Launching the lldb-server:

(earth) $> adb shell run-as com.example.myapplication ./lldb-server platform --listen "*:15000" --gdbserver-port 16000

Launching the patched up lldb client:

(earth) $> export ANDROID_PLATFORM_LOCAL_PORT=15000
(earth) $> export ANDROID_PLATFORM_LOCAL_GDB_PORT=16000
(earth) $> ./llvm-project/build/bin/lldb
(lldb)> platform select remote-android
  Platform: remote-android
 Connected: no
(lldb)> platform connect connect://localhost:15000
(lldb)> attach <PID of the app>
(lldb)> continue

Huzzah!

Part 4: back to Android Studio

Now let's try doing the same through Android Studio!

First thing we have to do is dig the tunnels from our local machine (earth) to the remote server (mars) running adb:

(earth) $> ssh -CN -L<local-port-goes-here, e.g. 6000>:localhost:5037 -L15000:localhost:15000 -L16000:localhost:16000 user@mars

Second step, check that locally running an adb command passes it through to adb running mars:

(earth) $> adb -P 6000 devices
List of devices attached
deimos          device

Next, in order for Android Studio to take our required environment variables seriously, we will set them through ~/.lldbinit, a configuration file that lldb sources when launching:

script os.environ['ANDROID_ADB_SERVER_PORT'         ] = '6000'
script os.environ['ANDROID_PLATFORM_LOCAL_PORT'     ] = '15000'
script os.environ['ANDROID_PLATFORM_LOCAL_GDB_PORT' ] = '16000'

Lastly, open up the settings in Android Studio and search for Existing ADB server port. Set it to the locally forwarded port, in our case that's 6000.

Android Studio should be seeing the deimos device now and we are ready for liftoff!
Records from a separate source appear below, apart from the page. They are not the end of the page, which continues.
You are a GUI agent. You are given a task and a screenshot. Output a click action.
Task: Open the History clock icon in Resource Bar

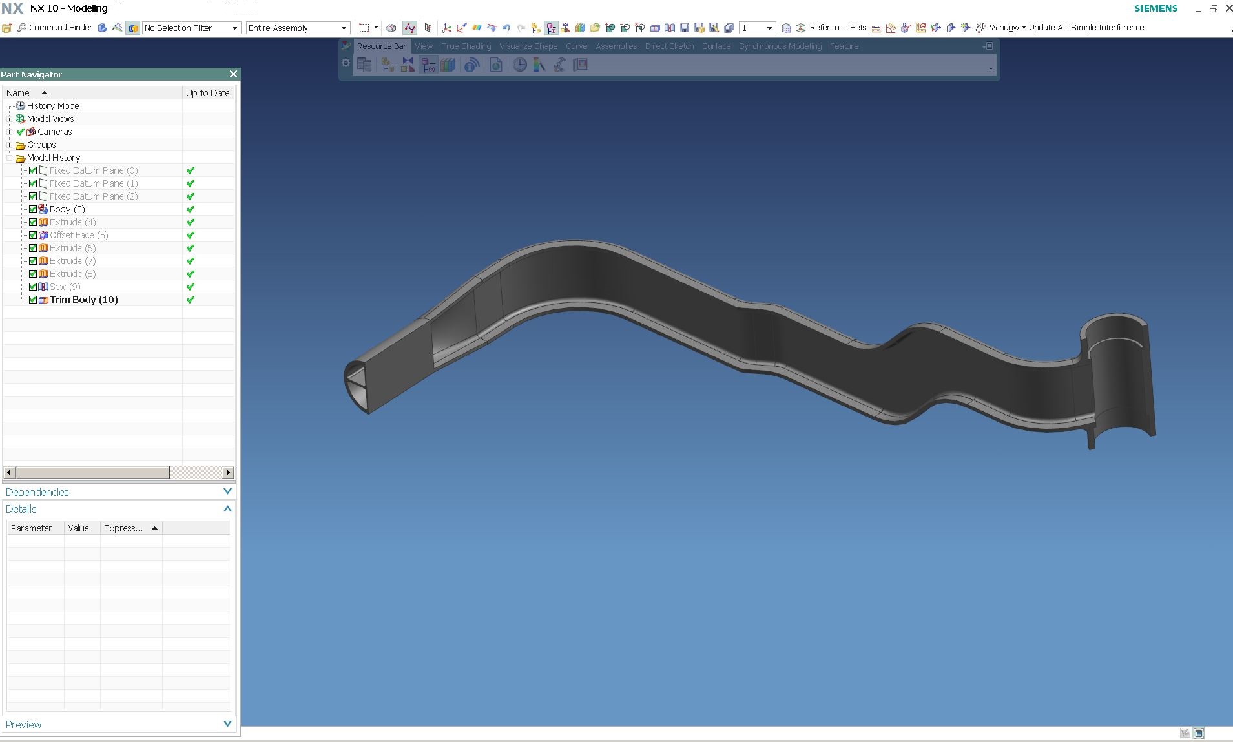point(519,65)
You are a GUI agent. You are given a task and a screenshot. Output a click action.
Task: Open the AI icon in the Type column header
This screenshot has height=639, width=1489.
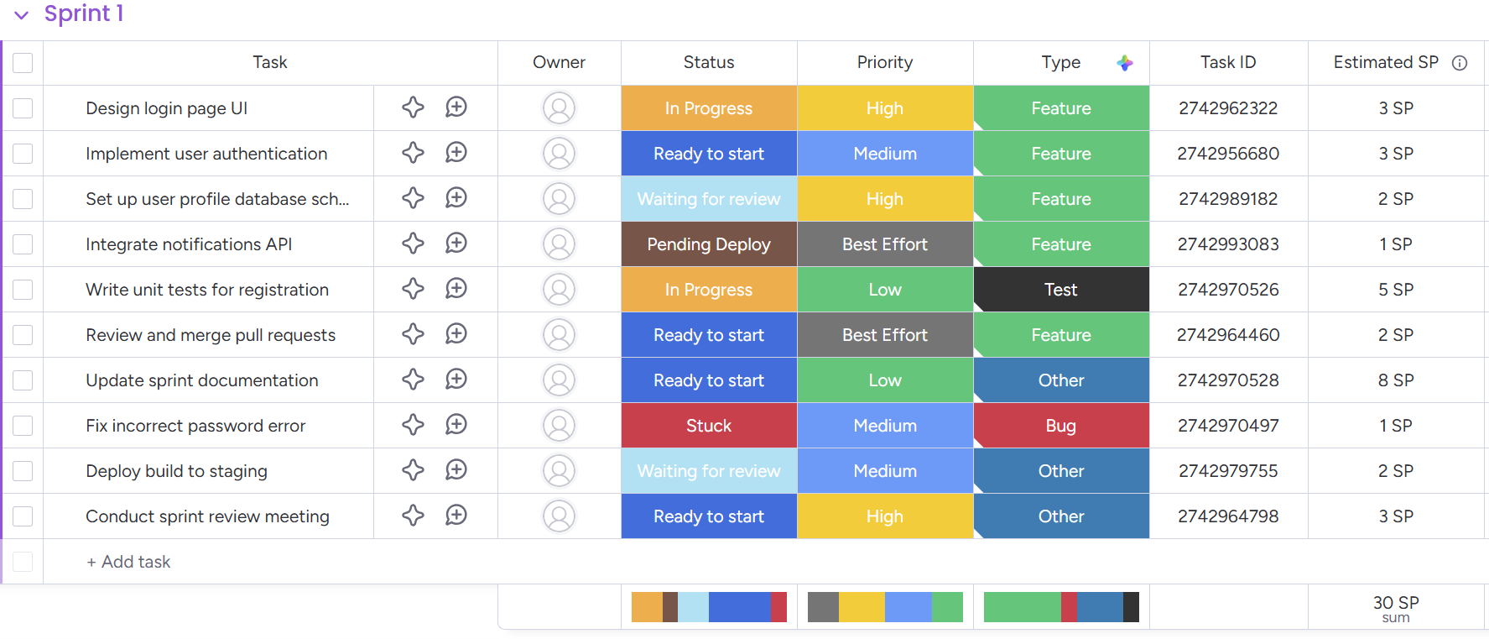(1125, 62)
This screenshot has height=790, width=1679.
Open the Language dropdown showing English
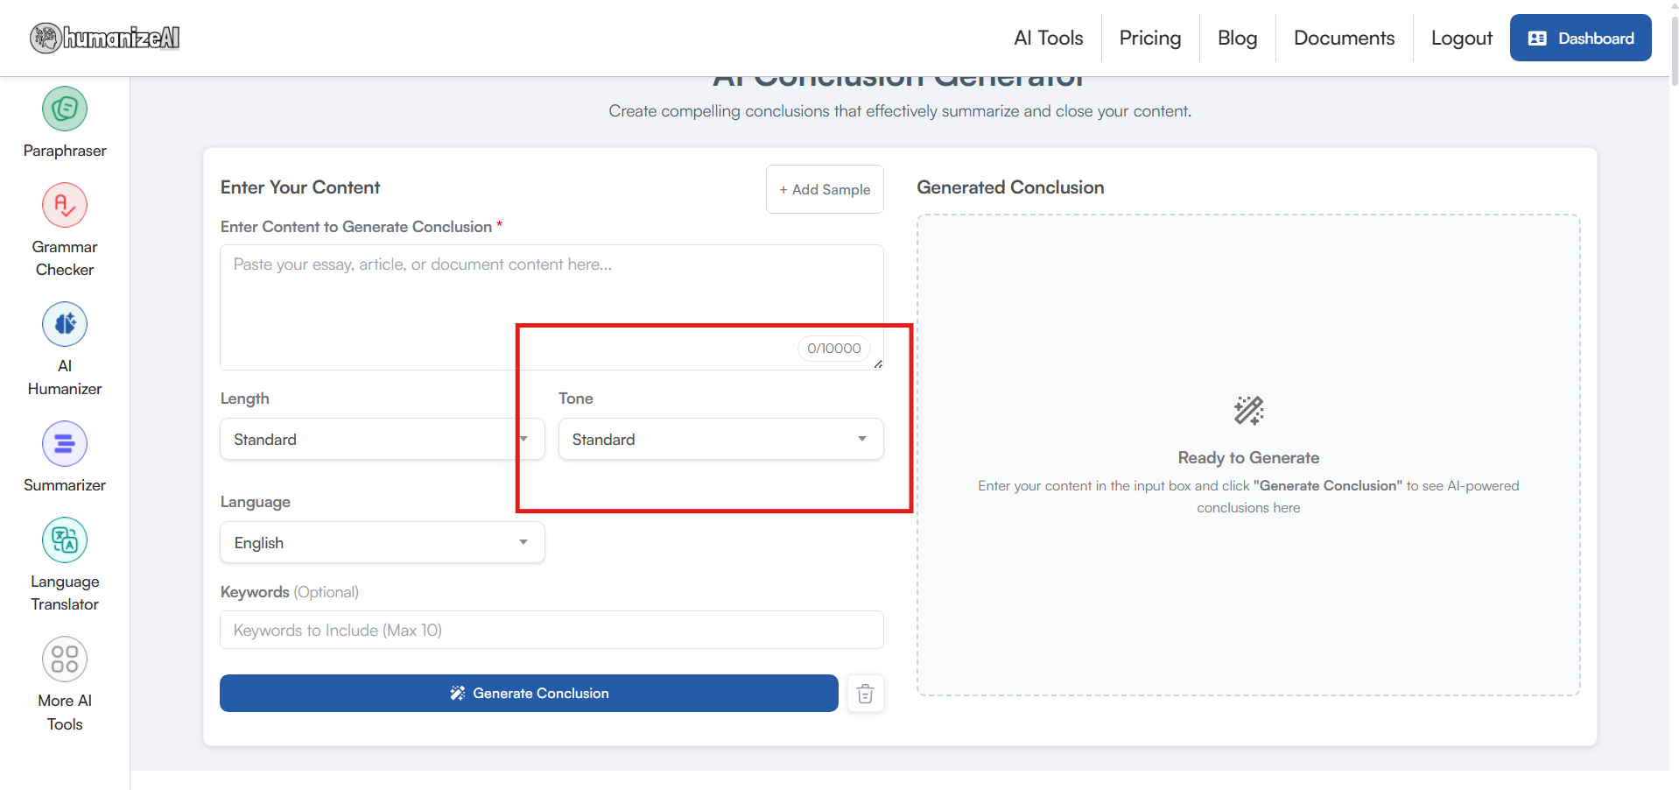[x=382, y=543]
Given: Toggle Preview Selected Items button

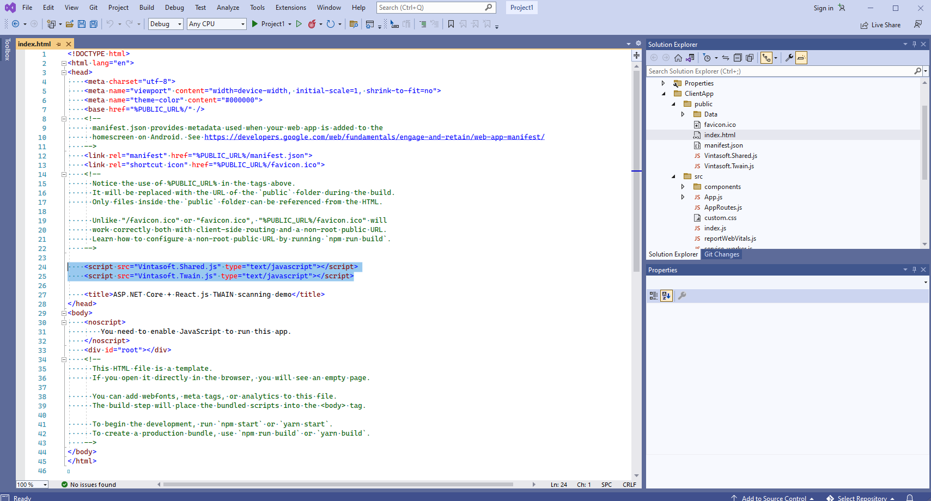Looking at the screenshot, I should pos(801,58).
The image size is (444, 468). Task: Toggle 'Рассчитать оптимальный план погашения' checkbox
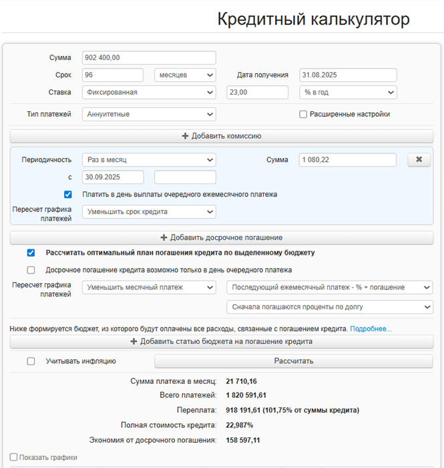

Press the 🐞 icon, and the breakpoints in C++ code should now be hittable!

(don't forget to revert these changes if you wish to debug locally, use a leading # for commenting in lldbinit)

Miscellaneous

If you need to interact with deimos to trigger a breakpoint, there's a program called scrcpy that brings a window representing your phone's screen. It needs the port 27183 by default, but reverse forwarded:

(earth) $> ssh -CN -L6000:localhost:5037 -R27183:localhost:27183 user@mars
(earth) $> ANDROID_ADB_SERVER_PORT=6000 scrcpy

And if you're trying out parts 1-3 (i.e. not through Android Studio), be sure to use llvm17, since the neccesary patch didn't make it into previous versions.

Closing thoughts

And that brings this little adventure to a close! Hopefully you're now able to debug android applications on truly remote devices!

This was a rollercoaster for me but I learned a ton so I wanted to share (a part of) the experience with others! There was reversing shared libraries, hardcoding values, undocumented adb variables, trying to takeup all the ports except 2 so that the lldb random port allocation was predictable, and many other things and ideas along the way, I'm just glad I finally got it working and that it trickled down to Android Studio.
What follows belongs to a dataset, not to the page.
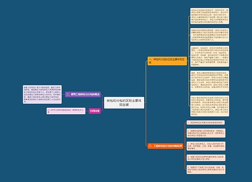The height and width of the screenshot is (182, 252).
Task: Select the orange-red branch 三、工程转包和分包的判断标准
Action: (165, 146)
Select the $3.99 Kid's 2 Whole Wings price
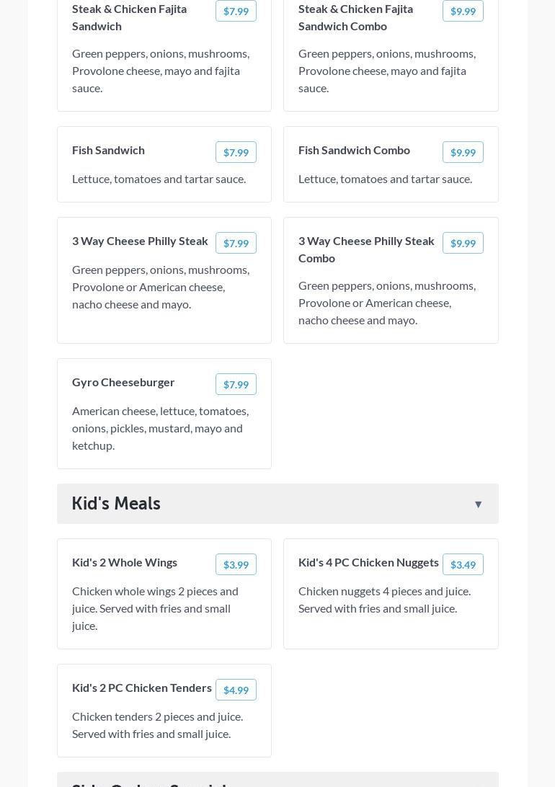Viewport: 555px width, 787px height. (x=236, y=564)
It wasn't a one-person-adventure, so thanks to my coworkers, and thank you for reading! :)


  1. platform mode is for advanced debugging operations, e.g. copying files from/to the remote system, executing arbitrary shell commands on the remote system etc.
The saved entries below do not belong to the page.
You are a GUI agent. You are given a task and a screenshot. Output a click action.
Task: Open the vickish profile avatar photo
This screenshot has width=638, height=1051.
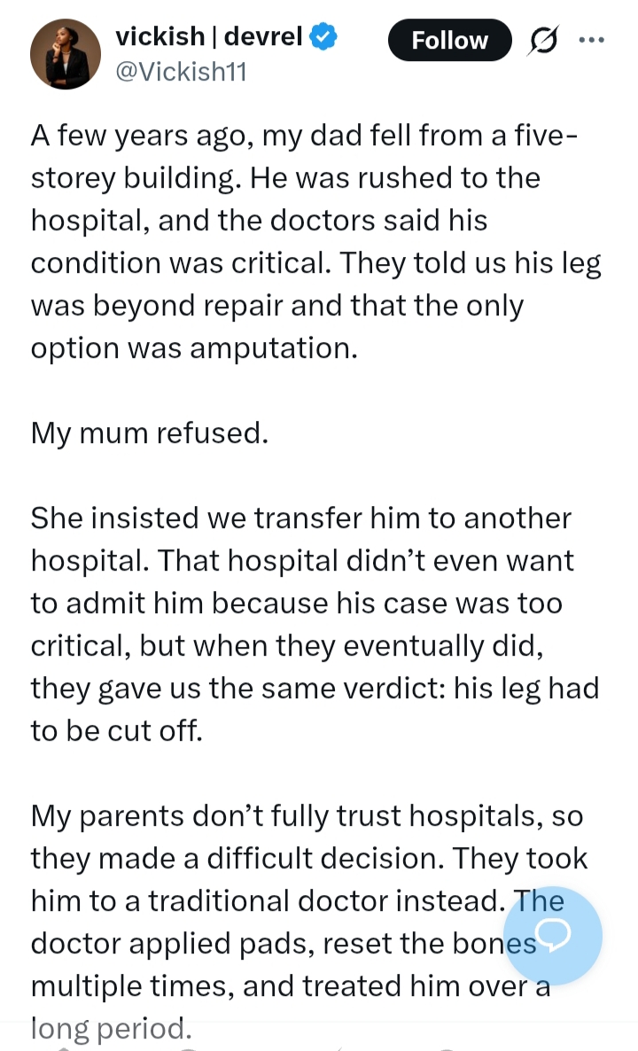[66, 54]
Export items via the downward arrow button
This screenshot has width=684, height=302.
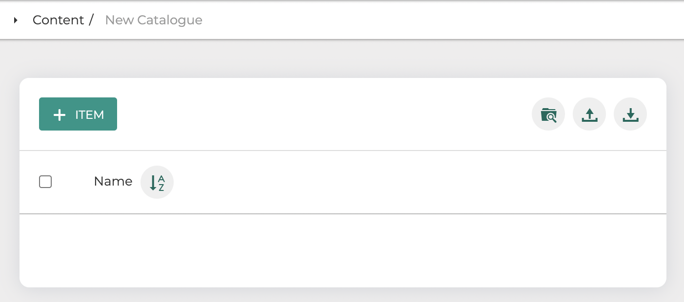pos(630,114)
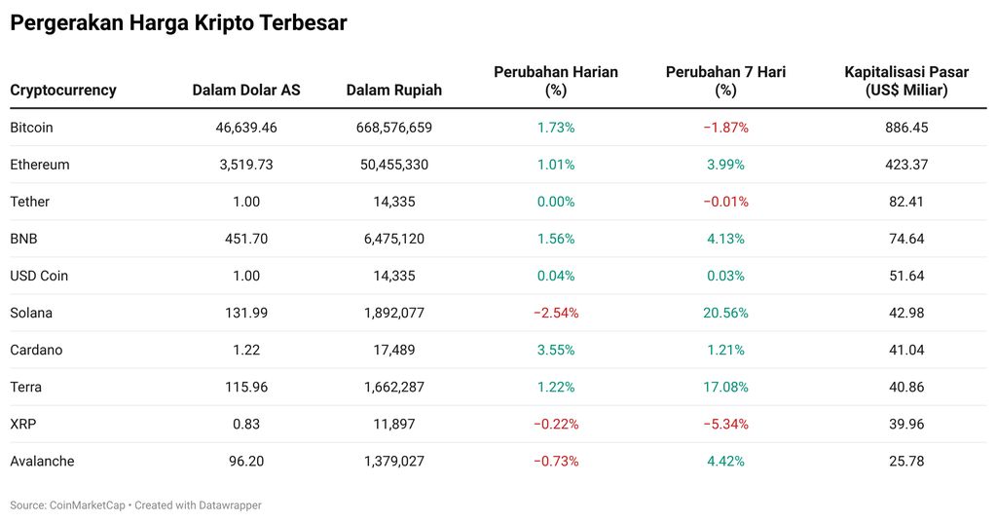Viewport: 997px width, 522px height.
Task: Select Ethereum's market cap 423.37
Action: tap(906, 165)
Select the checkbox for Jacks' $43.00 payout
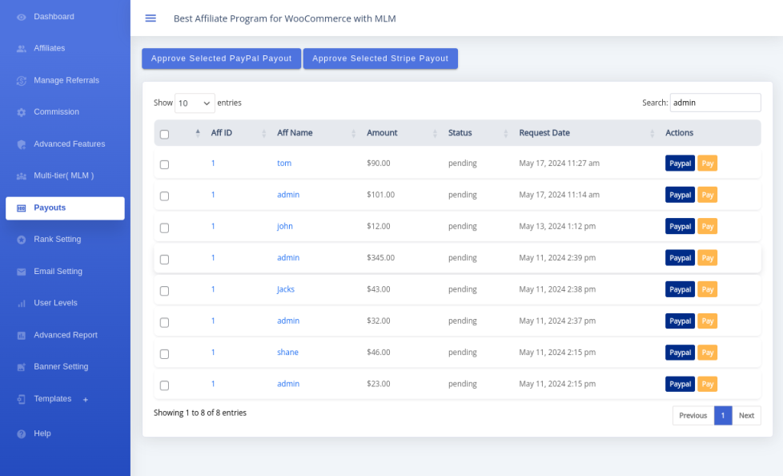This screenshot has width=783, height=476. pyautogui.click(x=165, y=290)
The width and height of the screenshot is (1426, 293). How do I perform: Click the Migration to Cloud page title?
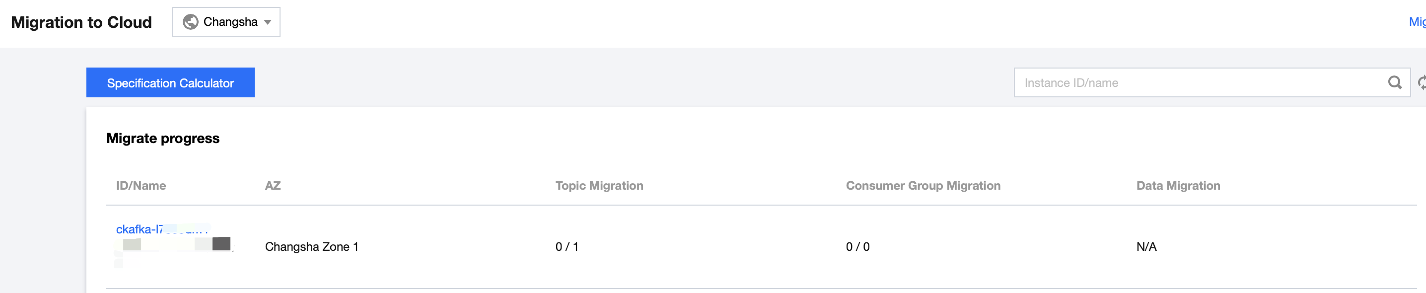point(81,22)
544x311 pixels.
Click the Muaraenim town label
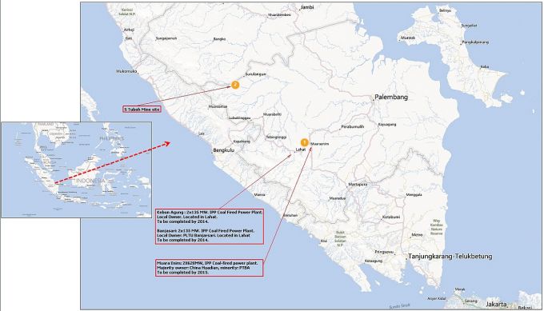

  2. there's an undocumented environment variable ADB_SERVER_SOCKET which we can point to the server the phone is connected to, in our case it would be ADB_SERVER_SOCKET=tcp:mars:5037 (the port, of course, needs to be exposed)

  3. also undocumented

  4. pidof might return all the PIDs so filter out the one you need like so: adb shell ps | grep com.example.myapplication | tr -s ' ' | cut -d' ' -f2. Also if you have only one application using jdwp you can just run adb jdwp and it will print the PID of the application using jdwp.